Member of the National Assembly of Pakistan
- In office 7 April 2016 – 31 May 2018
- Constituency: NA-101 (Gujranwala-VII)
- In office 17 March 2008 – 25 January 2016
- Constituency: NA-101 (Gujranwala-VII)

Personal details
- Born: 1 January 1939 Wazirabad, Punjab Province, British India
- Died: 9 November 2025 (aged 86)
- Party: Pakistan Muslim League (N)
- Relatives: Nisar Ahmed Cheema (brother)

= Iftikhar Cheema =

Pakistani politician (1939–2025)

Iftikhar Ahmad Cheema (1 January 1939 – 9 November 2025) was a Pakistani politician who served as a member of the National Assembly of Pakistan, from June 2008 to May 2018. He was a judge of the Lahore High Court.

==Early life==
The son of middle-class farmer, Cheema completed his LLB from Punjab University and started practising in Wazirabad Bar Council.

==Political career==
Cheema was elected to the National Assembly of Pakistan as a candidate of Pakistan Muslim League (N) (PML-N) from Constituency NA-101 (Gujranwala-VII) in the 2008 Pakistani general election. He received 71,792 votes and defeated Hamid Nasir Chattha.

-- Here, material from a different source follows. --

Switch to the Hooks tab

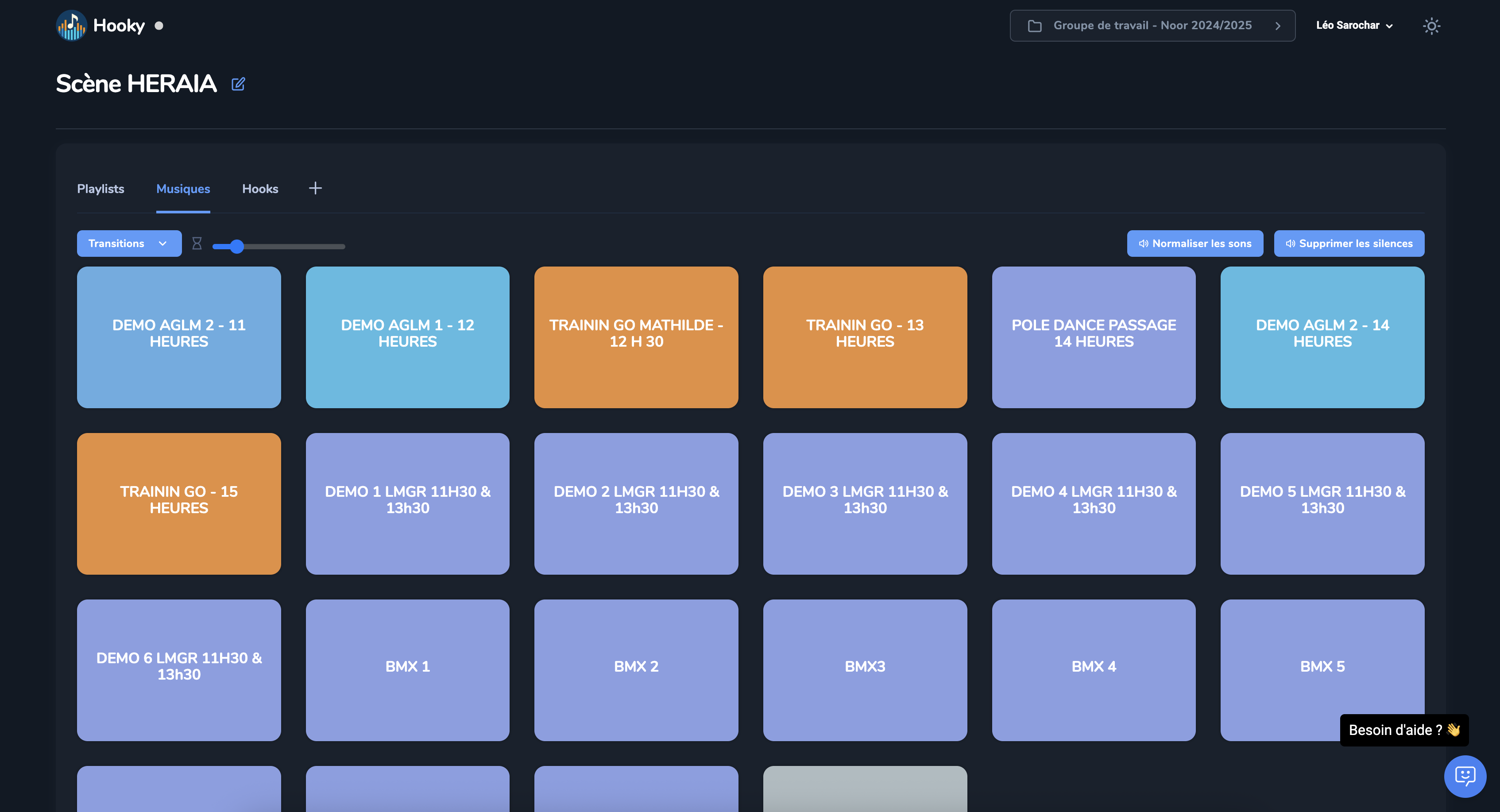coord(260,189)
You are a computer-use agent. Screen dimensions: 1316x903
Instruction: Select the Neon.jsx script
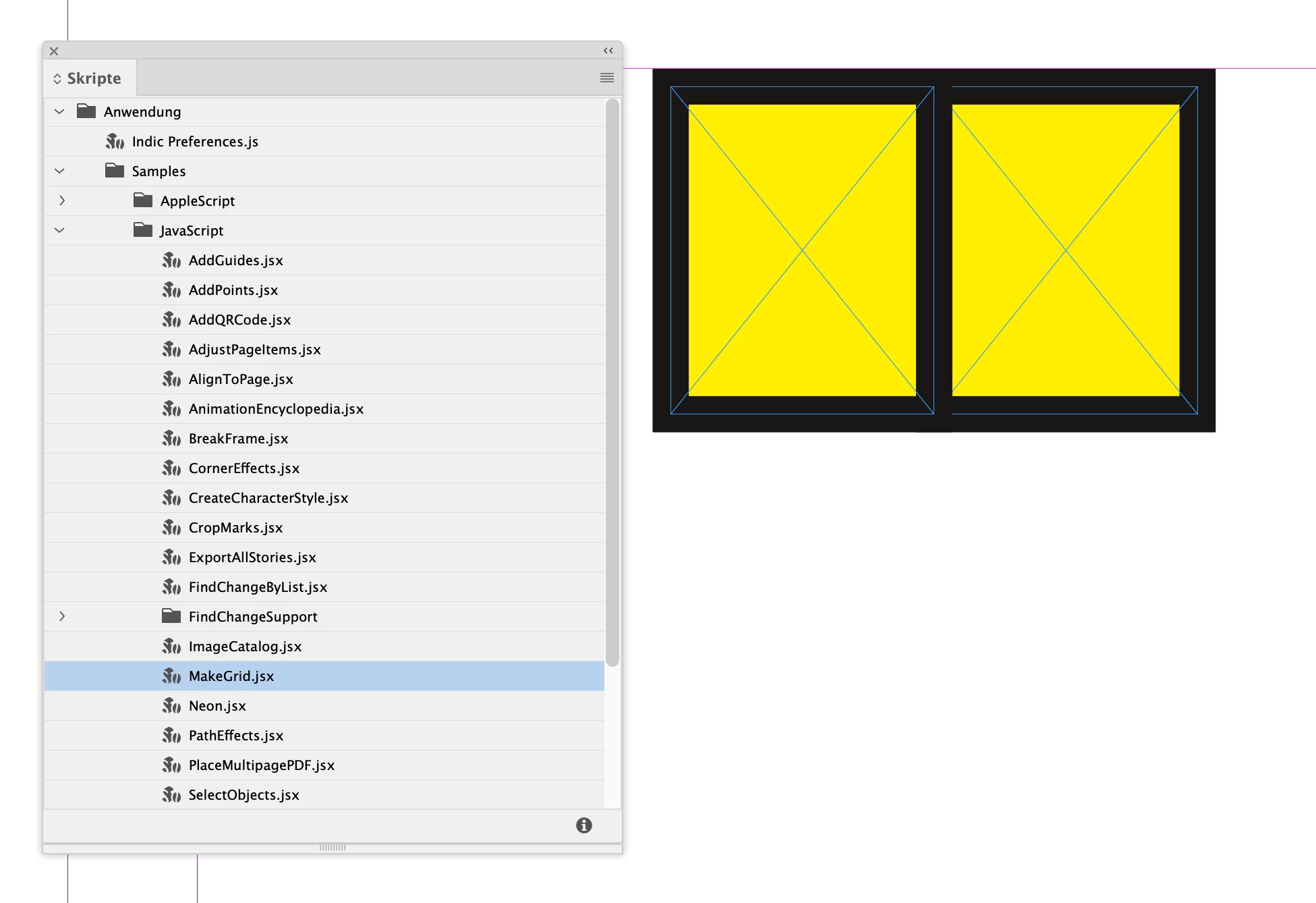pos(217,705)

He was re-elected to the National Assembly as a candidate of the PML-N from Constituency NA-101 (Gujranwala-VII) in the 2013 Pakistani general election. He received 99,924 votes and defeated Muhammad Ahmed Chattha, a candidate of Pakistan Muslim League (J).

==Death==
Cheema died on 9 November 2025, at the age of 86.